If you've had presents it means you must have been a good person. Everyone
knows that Father Christmas only gives presents to people who are good
- I've kept overhearing parents telling that to their children round
the shops this last week.
It does start early, doesn't it? The idea that gifts are a reward for
goodness - and therefore God's gifts are given to the good, holy and
deserving people. Even in the face of the evidence that it's not true.
One of the trade secrets of ministers is that their get help for their
sermons by reading books about the Bible: let me quote you a passage
from one such commentator, a staunch evangelical writer called Leon
Morris, writing about Luke's story of the angels and the shepherds.
He says this:
'As a class shepherds had a bad reputation. The nature of their calling
kept them from observing the ceremonial law which meant so much to religious
people. More regrettable was their unfortunate habit of confusing 'mine'
with 'thine' as they moved about the country. They were considered unreliable
and were not allowed to give testimony in the law courts. [In other
words they were regarded as our society regards travellers today - not
to be trusted. So what conclusion does Leon Morris draw from this?]
'There is no reason for thinking that Luke's shepherds were other than
devout men, else why should God have given them such a privilege? But
they did come from a despised class.'
How do we know the shepherds were uncharacteristically good? Because
God gave them a gift, and they must have deserved it. And that's how
a lot of religion works - it makes us behave; as we sing in the carol,
'Christian children all must be mild, obedient, good as he.' Father
Christmas and God only give good things to people who are good - so
good religion says.
Thanks be to God that the Christian faith is not good religion, not
in that sense. This is the heart of Christian faith, the Christian story
which Jesus comes in order to make possible, the amazing drama of salvation:
the story of a God who gives it all away to us, the gifts of his Son,
his life, his love; the God who gives, not to the good, but to everyone,
good and bad alike, without distinction or discrimination, a God who
is loving and lavish and totally over the top.
+ + + + +
### DESCRIPTION OF THE TASK
From the passage about Christmas gifts, pull out the section that begins at the words "If you've had" and ends after the words "and the shepherds.", copying it word for word.

### PROVIDED DATA
+ + + + +
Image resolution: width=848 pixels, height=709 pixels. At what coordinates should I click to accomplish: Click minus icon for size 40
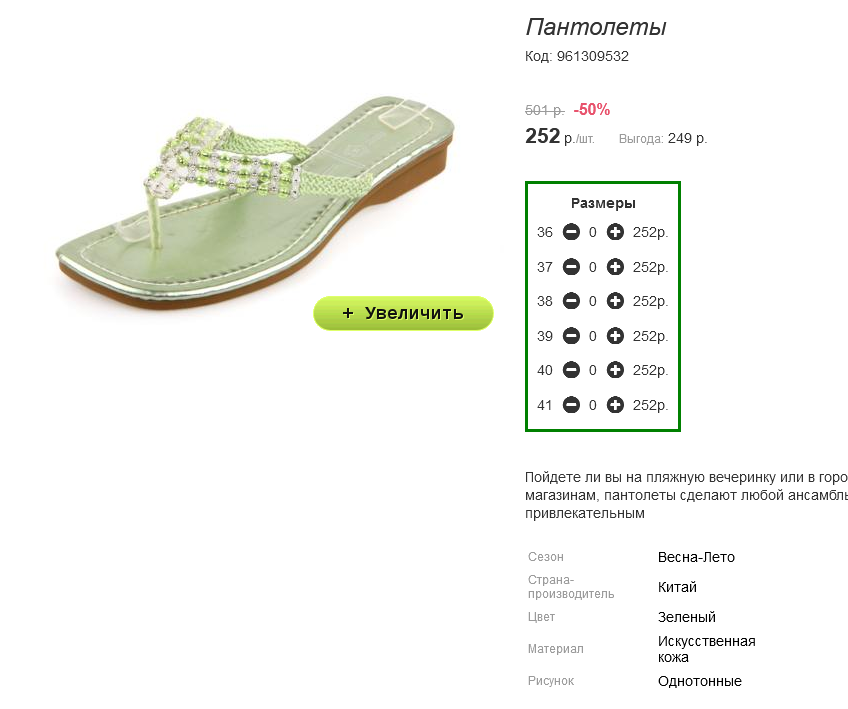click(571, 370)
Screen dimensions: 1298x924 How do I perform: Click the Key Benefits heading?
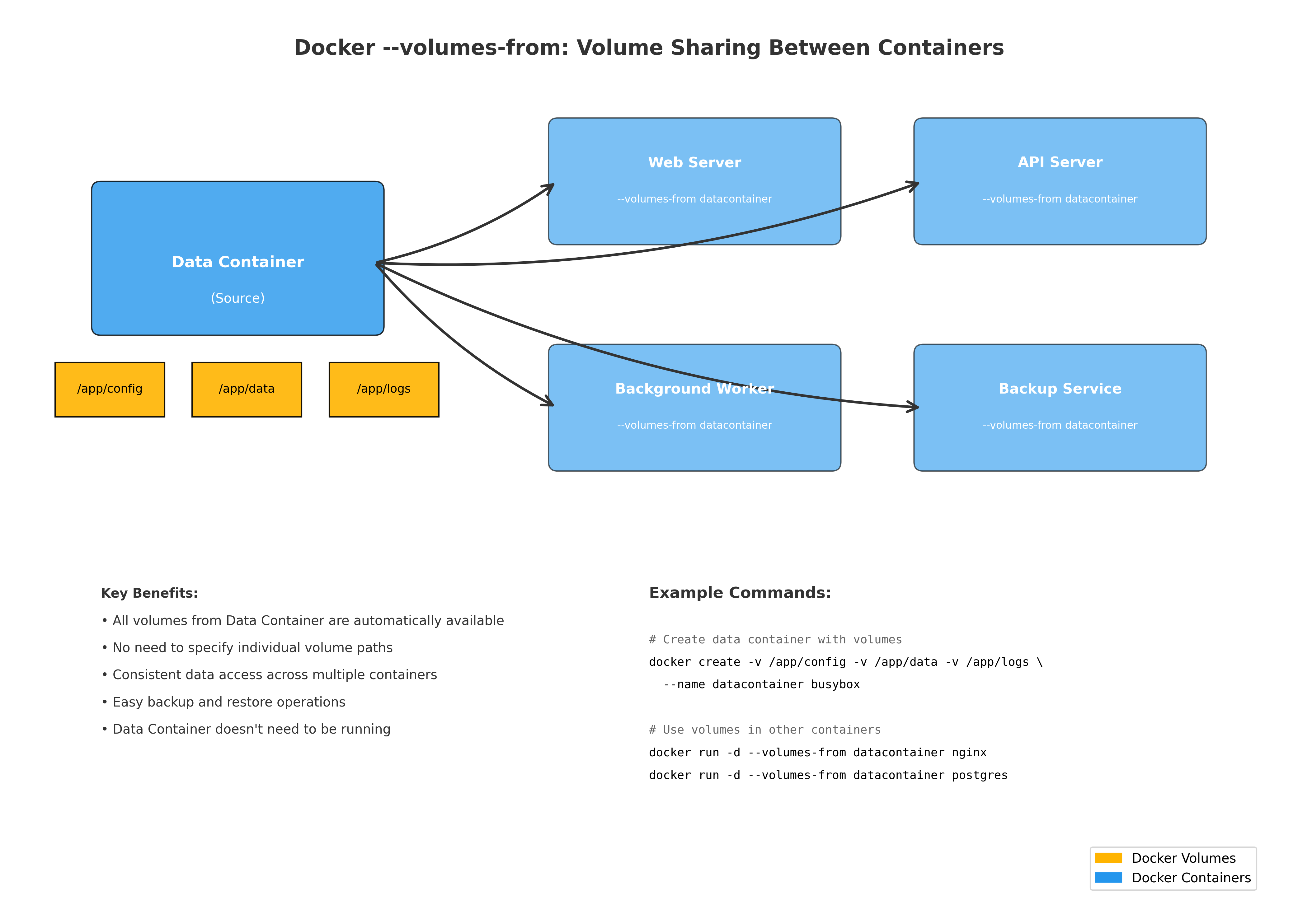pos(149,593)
+ + + + +
### ANSWER TO THE PROBLEM
If you've had presents it means you must have been a good person. Everyone
knows that Father Christmas only gives presents to people who are good
- I've kept overhearing parents telling that to their children round
the shops this last week.
It does start early, doesn't it? The idea that gifts are a reward for
goodness - and therefore God's gifts are given to the good, holy and
deserving people. Even in the face of the evidence that it's not true.
One of the trade secrets of ministers is that their get help for their
sermons by reading books about the Bible: let me quote you a passage
from one such commentator, a staunch evangelical writer called Leon
Morris, writing about Luke's story of the angels and the shepherds.